Second time — success

My Windows 8.1 should be pretty close to a vanilla system.  So there should not have been a problem — unless …

My memory recalled a similar situation with Vista.  There, when I applied the first service pack, it installed, then was backed out after the reboot.  Using hints from the net, I discovered this was because I had set my computer to boot with grub.  So I set the system back to automatically booting into Windows Vista, and the service pack went through.

My best guess was that something similar was happening here.  Of course, a lot was different because I am now booting with UEFI.  To make UEFI booting work well, I had made some changes.  One of those — probably the important one — was to set grub as the boot manager for Windows.  I did that with:

bcdedit /set {bootmgr} path \EFI\opensuse\shim.efi

This command was run from an Administrator command prompt in Windows.

This Windows change was a workaround for the deficiencies of the Dell implementation of UEFI.  After installing opensuse, the Dell firmware would delete the Windows boot entry on the next boot.  That, by itself, was not a problem.  I could still boot Windows using the grub2-efi menu entry.  But when I did boot to Windows, that system noticed that its boot entry was missing.  So it put it back as highest priority for booting.  On the next boot, the Dell firmware deleted the opensuse boot entry, locking the system out of booting linux.

The change given above with “bcdedit” was a workaround.  It told Windows to call grub as its boot manager.  The grub2-efi menu could still boot Windows, so everything worked.

My best guess was that this change I had made was what caused me problems installing that Windows 8.1 update.  So I undid that change with:

bcdedit /set {bootmgr} path \EFI\Microsoft\Boot\bootmgfw.efi

again, run from an Administrator command prompt within Windows.

For good measure, I also made sure that Windows was the first boot choice.  I did that from linux, using the “-o” option to the “efibootmgr” command, though I could have also done that in the BIOS settings for the computer.

With those changes, I retried the Windows 8.1 update.  And it worked without problems.

In conclusion

Once I had Windows 8.1 up and running with the update, I reapplied my change to the booting setup (the first “bcdedit” command shown above).  With that, I was again presented with the familiar grub2-efi menu on boot, and could get back into opensuse.
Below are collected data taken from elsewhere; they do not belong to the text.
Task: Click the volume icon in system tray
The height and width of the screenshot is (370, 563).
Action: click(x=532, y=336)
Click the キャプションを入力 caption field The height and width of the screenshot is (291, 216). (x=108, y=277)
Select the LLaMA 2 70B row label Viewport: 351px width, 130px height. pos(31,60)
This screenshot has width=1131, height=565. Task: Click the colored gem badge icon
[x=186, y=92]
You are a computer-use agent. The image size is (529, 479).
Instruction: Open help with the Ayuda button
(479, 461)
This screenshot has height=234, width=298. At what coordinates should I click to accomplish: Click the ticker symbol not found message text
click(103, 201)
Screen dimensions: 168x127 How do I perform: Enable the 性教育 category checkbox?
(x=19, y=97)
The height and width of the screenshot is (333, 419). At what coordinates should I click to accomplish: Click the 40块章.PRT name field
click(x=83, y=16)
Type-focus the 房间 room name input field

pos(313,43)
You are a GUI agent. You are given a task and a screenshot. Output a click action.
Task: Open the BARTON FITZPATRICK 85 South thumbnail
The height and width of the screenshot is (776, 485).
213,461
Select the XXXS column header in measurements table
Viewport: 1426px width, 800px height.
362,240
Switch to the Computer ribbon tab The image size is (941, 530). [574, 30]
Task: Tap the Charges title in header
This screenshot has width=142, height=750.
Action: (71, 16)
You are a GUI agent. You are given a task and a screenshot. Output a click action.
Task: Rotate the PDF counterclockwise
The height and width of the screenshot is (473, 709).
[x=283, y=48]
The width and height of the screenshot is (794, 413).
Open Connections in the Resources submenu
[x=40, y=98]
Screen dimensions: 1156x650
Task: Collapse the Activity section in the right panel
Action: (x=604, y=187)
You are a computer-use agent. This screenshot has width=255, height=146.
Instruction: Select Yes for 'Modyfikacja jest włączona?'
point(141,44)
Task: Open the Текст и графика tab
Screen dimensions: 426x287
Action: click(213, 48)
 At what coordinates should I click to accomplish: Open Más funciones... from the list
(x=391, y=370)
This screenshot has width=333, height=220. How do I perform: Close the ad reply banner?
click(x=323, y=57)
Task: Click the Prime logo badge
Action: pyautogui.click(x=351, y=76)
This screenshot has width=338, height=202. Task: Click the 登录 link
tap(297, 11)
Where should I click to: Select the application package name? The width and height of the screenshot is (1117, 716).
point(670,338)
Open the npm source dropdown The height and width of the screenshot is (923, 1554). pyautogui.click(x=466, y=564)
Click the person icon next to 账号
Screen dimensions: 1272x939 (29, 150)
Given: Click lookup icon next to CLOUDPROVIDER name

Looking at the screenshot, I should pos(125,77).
With only my own test case, I cannot be sure that what I did made all the difference.  However it seems likely.

My advice:  prior to installing the Windows 8.1 update, restore the boot setup to what it was immediately after Windows was installed.  You do not need to delete the linux boot code from the EFI partition.  But you should make sure that Windows is the first in the boot order.  After the update is installed, you can switch things back to the way that you prefer.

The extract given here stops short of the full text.